§ **TASK ITEM**
Write the entries out exactly. Any images they hold stay out of the copy.

[Stored items]
****************

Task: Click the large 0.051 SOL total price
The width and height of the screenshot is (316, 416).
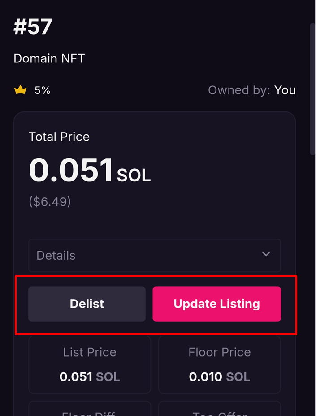Action: (89, 171)
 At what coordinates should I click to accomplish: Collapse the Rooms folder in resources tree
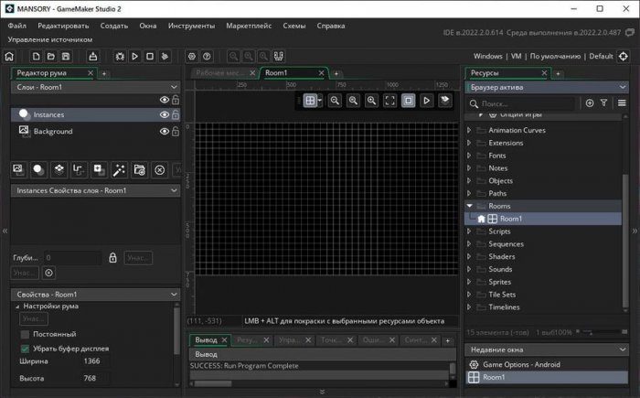click(471, 206)
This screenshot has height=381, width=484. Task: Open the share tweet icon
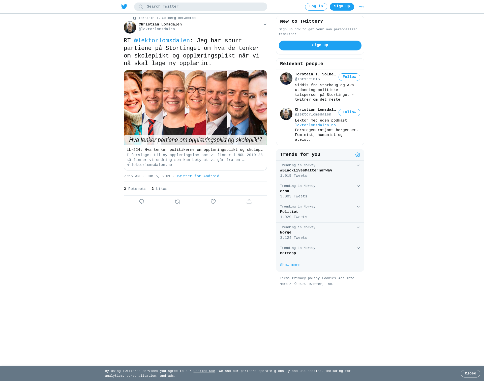(249, 202)
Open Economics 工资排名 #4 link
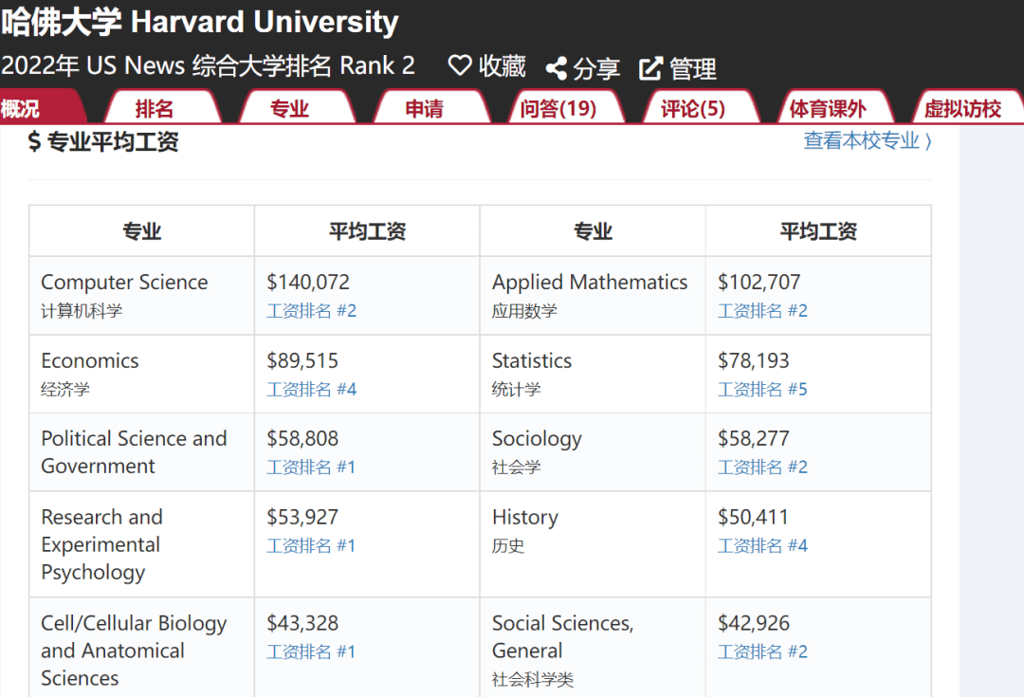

****************

§ **SOLUTION TO THIS PROBLEM**
Task: Click the large 0.051 SOL total price
The width and height of the screenshot is (316, 416).
Action: (89, 171)
 At what coordinates should I click to accomplish: Collapse the Rooms folder in resources tree
click(471, 206)
This screenshot has height=381, width=484. Task: Open the share tweet icon
(249, 202)
Open Economics 工资排名 #4 link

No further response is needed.